- Task -
Report every line in the listing below that contains the word "screenshot". Case matters.

- Material to process -

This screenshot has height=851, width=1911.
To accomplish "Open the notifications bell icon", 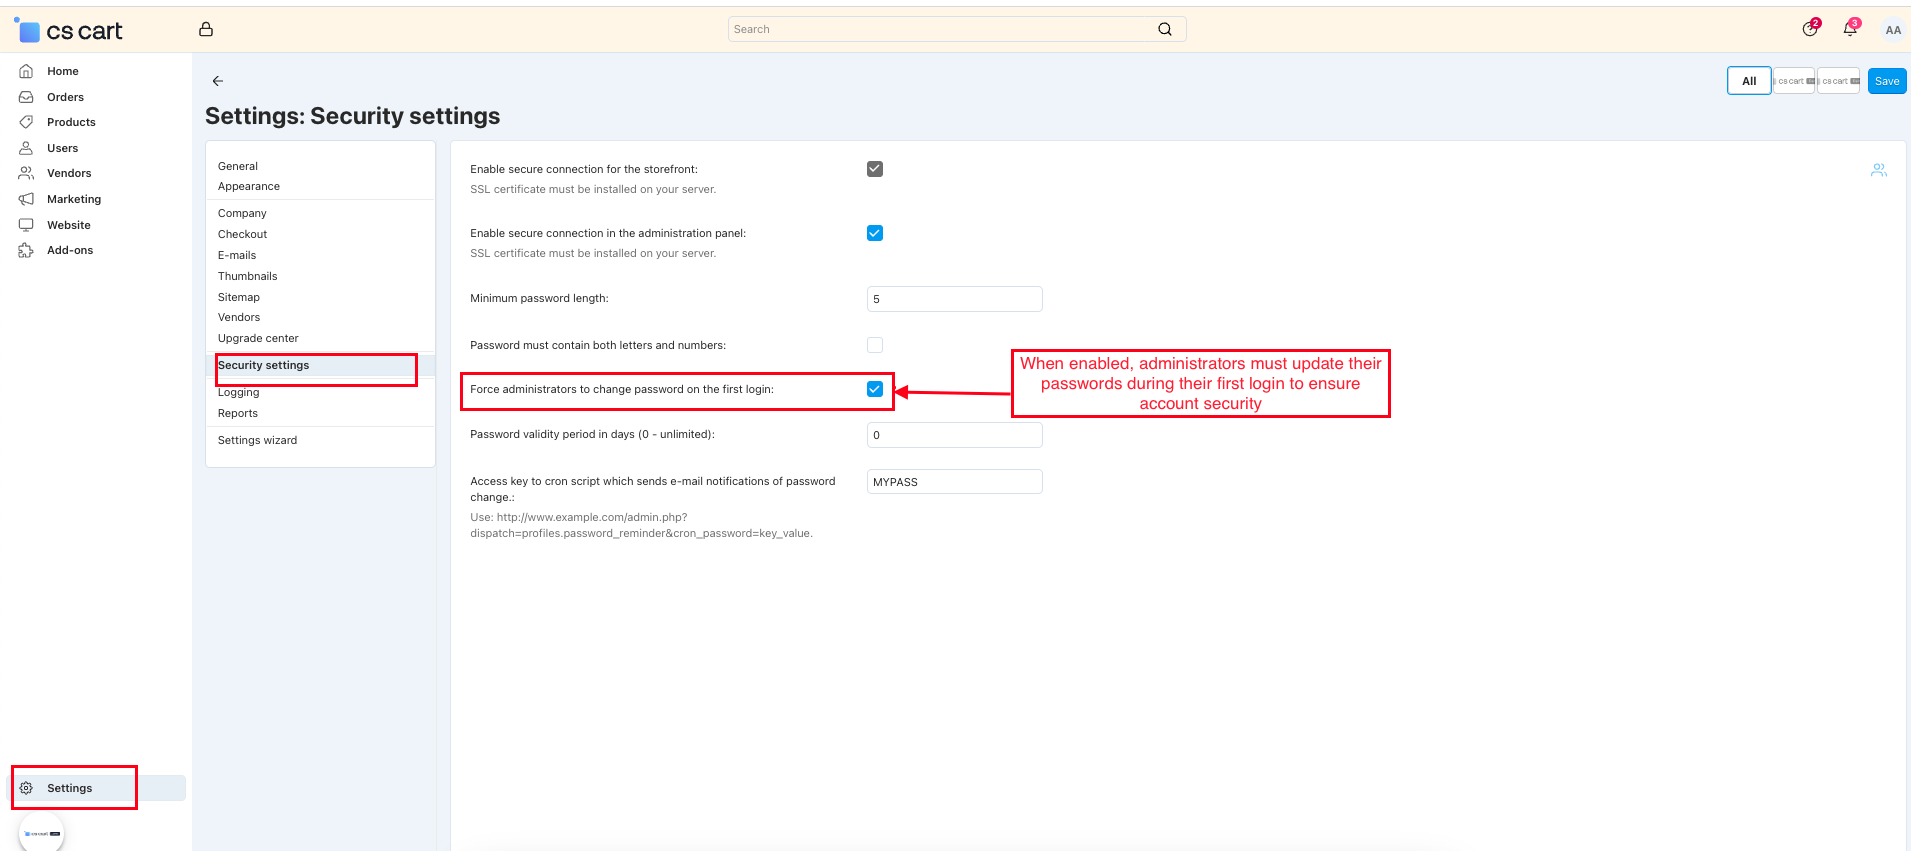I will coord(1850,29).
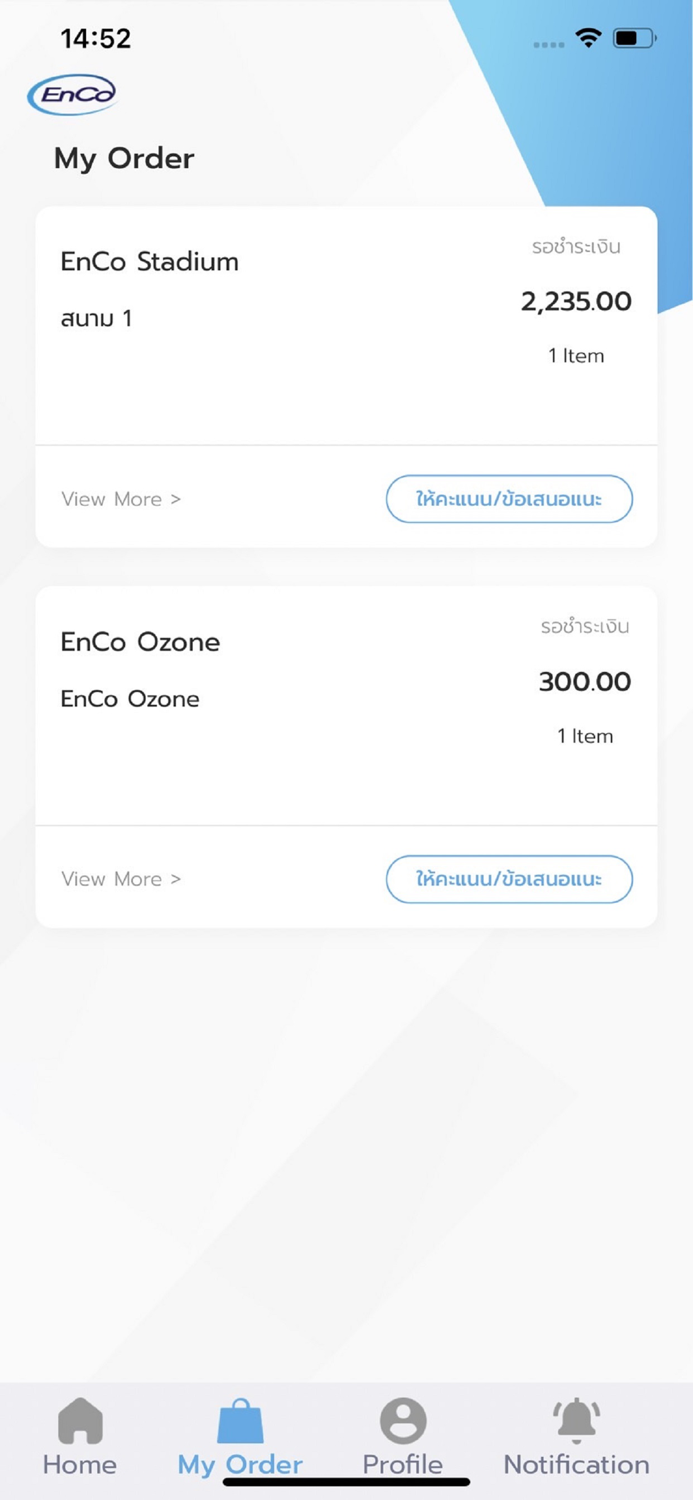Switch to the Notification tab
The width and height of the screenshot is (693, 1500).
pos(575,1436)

* * *

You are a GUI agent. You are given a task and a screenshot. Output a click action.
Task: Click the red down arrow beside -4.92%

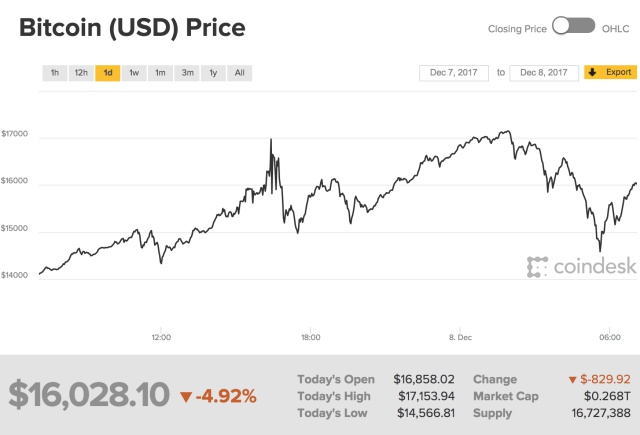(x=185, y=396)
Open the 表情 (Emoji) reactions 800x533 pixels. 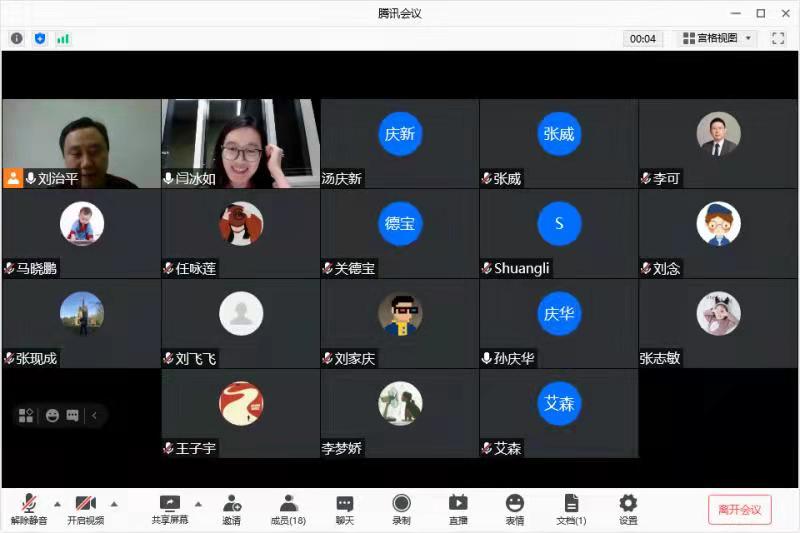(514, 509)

- Reply to the exercise -
This screenshot has height=851, width=1911.
The width and height of the screenshot is (693, 1500).
You are a GUI agent. You are given a task and a screenshot. Output a click action.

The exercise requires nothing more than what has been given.